Though its subtitle is "The Untold Story of the Susan Polk Murder Case," Crier's account offers few surprises from a case extensively covered by the Times and other local media.
What she does give readers, however, is a provocative look at the Polks' psychologically troubled history, including their issues of abandonment stemming from their childhoods, the events that led Susan to Felix for therapy and their respective suicide attempts.
She also provides a deeper understanding of the Polks' three sons and the repercussions they suffered. In striking detail, she allows readers to accompany Gabriel Polk as he discovers his father's body and sits in a police interrogation room. She also fleshes out Eli Polk's repeated run-ins with the law.
"The three boys really grabbed my heart," Crier said. "We look at criminal events and so often focus on the one moment in time. It's the ripples that carry on that I find equally compelling."
"Final Analysis" also recounts Susan Polk's vivid "delusions and conspiracy theories" along with the jarring courtroom antics that often derailed her trial.
Polk fired a handful of attorneys and decided to serve as her own counsel, refusing to seek a defense that claimed any form of mental illness.

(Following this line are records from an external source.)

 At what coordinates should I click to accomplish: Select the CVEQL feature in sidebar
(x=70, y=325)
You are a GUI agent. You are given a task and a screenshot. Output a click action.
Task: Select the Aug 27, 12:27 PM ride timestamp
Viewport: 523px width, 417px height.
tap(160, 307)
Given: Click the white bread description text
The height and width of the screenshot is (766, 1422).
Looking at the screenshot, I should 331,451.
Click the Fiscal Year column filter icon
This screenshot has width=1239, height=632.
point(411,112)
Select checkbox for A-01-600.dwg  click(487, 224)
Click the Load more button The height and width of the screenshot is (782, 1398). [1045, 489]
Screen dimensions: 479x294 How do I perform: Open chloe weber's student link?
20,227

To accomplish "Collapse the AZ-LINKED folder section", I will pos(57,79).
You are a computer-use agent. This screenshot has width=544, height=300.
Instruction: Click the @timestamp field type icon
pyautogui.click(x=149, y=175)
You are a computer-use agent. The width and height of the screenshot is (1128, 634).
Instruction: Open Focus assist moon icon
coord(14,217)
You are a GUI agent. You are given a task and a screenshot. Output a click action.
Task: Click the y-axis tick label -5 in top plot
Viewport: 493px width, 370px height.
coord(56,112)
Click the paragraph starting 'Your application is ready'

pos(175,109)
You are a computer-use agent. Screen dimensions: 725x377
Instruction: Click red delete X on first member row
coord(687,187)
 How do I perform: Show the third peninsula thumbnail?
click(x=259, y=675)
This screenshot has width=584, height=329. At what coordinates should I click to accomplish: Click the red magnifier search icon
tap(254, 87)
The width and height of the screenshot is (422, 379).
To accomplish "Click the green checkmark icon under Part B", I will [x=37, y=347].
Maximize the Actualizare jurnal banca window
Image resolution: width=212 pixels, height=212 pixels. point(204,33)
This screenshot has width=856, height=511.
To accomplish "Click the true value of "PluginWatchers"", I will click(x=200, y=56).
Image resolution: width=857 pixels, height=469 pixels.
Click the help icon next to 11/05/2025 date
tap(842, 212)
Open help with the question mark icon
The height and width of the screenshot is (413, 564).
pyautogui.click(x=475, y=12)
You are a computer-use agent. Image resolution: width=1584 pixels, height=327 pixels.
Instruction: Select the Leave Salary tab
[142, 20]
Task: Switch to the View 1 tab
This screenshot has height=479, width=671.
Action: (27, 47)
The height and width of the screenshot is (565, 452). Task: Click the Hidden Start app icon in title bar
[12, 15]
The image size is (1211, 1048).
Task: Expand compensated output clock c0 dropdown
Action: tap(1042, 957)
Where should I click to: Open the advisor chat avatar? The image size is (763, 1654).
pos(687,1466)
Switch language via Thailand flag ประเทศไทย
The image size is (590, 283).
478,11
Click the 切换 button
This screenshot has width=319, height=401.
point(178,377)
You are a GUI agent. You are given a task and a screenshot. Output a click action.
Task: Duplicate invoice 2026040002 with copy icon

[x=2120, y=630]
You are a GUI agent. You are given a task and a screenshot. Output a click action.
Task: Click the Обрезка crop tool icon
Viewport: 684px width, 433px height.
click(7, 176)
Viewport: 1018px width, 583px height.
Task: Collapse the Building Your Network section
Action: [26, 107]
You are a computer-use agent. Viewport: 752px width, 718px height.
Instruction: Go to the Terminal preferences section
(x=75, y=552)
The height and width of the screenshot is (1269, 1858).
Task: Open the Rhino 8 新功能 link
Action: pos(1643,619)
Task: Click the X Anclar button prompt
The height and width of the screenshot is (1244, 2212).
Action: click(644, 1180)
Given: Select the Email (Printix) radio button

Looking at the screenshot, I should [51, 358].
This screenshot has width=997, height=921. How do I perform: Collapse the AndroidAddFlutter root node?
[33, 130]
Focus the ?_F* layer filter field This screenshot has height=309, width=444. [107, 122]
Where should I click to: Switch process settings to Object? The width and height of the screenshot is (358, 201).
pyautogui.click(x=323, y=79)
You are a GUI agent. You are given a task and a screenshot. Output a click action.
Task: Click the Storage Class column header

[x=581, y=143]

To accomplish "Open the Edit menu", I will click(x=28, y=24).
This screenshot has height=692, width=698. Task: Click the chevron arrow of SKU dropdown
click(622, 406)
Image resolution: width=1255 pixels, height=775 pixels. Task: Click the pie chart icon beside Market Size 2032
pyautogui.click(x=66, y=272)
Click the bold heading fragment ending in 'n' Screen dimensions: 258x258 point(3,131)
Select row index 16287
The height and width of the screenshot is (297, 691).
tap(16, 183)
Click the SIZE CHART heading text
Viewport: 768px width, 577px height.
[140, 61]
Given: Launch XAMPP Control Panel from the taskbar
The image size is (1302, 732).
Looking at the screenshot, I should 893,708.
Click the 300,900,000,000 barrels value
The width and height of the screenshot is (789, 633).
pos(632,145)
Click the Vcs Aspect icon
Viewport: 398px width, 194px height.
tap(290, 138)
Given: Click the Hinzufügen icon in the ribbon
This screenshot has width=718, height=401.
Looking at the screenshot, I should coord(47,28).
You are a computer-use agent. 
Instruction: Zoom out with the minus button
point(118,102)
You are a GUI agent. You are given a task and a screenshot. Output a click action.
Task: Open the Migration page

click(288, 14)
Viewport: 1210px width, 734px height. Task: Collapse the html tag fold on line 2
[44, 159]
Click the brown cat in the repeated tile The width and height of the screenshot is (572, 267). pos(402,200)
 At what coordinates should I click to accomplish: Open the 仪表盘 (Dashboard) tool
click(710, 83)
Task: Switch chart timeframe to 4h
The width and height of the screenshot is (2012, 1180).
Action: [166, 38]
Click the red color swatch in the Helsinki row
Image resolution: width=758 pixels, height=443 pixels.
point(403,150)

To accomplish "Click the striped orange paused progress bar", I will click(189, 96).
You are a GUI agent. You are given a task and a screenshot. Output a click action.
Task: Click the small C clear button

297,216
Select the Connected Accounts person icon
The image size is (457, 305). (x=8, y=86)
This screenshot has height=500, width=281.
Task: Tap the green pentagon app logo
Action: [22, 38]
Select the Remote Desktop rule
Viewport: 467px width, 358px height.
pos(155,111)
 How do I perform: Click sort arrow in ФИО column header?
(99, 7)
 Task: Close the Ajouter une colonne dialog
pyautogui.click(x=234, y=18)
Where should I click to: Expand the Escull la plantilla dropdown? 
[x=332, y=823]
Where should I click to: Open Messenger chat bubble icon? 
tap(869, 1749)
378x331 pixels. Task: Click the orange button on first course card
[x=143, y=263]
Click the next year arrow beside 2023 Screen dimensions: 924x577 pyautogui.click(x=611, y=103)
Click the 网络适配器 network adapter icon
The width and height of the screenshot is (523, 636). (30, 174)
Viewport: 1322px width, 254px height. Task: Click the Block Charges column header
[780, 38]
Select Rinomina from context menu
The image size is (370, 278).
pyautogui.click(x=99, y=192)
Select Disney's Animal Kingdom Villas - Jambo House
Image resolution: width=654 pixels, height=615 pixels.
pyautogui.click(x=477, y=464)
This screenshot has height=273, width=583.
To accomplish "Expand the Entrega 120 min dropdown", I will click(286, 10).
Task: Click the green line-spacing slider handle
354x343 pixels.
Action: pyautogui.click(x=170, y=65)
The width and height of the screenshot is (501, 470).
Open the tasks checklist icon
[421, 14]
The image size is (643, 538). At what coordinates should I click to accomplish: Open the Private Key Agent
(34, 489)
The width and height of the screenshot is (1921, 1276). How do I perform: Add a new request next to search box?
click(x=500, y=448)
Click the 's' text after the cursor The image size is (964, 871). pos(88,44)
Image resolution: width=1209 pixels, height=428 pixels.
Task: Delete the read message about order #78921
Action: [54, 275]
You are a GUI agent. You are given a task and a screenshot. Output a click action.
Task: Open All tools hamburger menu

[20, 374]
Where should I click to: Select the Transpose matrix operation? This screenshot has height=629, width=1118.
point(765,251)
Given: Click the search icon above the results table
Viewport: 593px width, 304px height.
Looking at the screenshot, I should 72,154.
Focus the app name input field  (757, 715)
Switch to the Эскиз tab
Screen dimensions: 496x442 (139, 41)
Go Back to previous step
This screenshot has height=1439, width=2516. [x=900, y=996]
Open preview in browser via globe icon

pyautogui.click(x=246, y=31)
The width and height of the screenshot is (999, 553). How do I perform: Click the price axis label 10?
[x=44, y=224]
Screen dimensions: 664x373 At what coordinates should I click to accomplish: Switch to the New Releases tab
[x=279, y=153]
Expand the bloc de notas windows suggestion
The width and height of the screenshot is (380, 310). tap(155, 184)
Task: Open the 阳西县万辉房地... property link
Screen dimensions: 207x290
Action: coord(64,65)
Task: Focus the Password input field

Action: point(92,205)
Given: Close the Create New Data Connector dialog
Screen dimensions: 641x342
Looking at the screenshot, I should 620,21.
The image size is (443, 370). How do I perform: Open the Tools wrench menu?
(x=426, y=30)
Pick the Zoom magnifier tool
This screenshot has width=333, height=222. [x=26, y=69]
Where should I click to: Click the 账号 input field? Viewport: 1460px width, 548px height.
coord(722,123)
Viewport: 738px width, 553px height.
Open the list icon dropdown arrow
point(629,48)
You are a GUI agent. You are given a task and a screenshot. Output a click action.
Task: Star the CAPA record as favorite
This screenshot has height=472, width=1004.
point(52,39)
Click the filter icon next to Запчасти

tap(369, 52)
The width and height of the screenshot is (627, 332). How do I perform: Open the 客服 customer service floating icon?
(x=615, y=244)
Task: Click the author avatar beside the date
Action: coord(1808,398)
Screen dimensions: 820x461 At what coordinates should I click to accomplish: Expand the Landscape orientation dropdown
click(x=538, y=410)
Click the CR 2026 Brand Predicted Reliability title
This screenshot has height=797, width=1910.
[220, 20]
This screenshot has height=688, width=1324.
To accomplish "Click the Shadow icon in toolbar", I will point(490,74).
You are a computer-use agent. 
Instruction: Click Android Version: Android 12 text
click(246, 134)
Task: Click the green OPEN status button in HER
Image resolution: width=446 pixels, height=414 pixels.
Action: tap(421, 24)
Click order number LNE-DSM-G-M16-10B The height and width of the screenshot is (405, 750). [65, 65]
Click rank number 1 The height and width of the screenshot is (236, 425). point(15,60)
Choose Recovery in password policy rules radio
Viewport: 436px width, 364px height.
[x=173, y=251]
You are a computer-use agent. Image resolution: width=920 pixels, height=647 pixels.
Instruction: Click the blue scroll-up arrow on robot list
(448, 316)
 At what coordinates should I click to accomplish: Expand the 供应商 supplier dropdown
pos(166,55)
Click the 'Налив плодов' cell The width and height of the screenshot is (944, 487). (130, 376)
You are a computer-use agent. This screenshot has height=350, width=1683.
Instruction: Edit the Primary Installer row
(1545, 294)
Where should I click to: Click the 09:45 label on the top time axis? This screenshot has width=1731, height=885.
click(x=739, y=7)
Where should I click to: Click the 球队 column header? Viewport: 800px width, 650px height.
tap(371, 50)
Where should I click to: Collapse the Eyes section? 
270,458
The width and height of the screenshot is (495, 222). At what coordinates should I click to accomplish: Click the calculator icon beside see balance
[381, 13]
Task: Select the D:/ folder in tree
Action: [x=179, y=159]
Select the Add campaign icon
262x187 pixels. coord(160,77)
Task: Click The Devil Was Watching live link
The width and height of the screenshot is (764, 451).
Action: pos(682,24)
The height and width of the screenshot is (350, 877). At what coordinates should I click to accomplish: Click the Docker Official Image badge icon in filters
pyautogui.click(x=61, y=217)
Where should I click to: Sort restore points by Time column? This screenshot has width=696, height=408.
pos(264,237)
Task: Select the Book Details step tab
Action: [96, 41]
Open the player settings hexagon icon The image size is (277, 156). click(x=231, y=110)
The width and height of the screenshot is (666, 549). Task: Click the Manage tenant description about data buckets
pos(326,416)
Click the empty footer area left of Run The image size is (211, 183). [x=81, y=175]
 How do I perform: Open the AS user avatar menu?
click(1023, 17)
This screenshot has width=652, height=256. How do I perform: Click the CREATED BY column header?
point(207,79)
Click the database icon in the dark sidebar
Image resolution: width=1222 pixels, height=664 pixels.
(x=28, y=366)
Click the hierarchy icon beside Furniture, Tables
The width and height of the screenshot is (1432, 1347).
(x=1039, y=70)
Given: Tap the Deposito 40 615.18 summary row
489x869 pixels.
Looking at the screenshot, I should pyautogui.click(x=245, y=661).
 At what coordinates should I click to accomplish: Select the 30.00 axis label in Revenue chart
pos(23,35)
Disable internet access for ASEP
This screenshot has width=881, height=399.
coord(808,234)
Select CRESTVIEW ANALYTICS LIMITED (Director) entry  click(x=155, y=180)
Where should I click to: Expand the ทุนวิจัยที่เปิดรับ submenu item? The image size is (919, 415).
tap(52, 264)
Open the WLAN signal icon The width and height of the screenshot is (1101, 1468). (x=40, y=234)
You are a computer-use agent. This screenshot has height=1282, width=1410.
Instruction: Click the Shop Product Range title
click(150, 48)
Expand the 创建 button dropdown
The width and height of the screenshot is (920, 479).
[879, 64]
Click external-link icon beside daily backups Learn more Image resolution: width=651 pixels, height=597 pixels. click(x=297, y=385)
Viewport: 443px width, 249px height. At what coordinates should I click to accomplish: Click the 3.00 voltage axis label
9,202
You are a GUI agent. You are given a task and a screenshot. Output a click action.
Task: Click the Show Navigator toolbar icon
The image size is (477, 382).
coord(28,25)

Crier said she believes good counsel could have delivered Polk's defense more effectively, likely ending in an involuntary manslaughter conviction.
It was a surprising decision but not out of character for someone who believed herself to be a battered woman, Crier added.
"As a therapist at her trial testified, she had a strong need to control her environment," Crier said. "This therapist was not surprised that Susan would repeatedly dismiss lawyers and ultimately decide she was going to direct the show herself. She wanted to control her condition, her future, and she was willing to suffer the consequences."
By the time this development occurred, Crier was already hooked on the case, with an eye toward writing the book. She was there when the crime was reported, the witnesses were deposed and the court shenanigans unfolded.
"I felt I might have a better perspective, having vicariously lived through a lot of the story," she said.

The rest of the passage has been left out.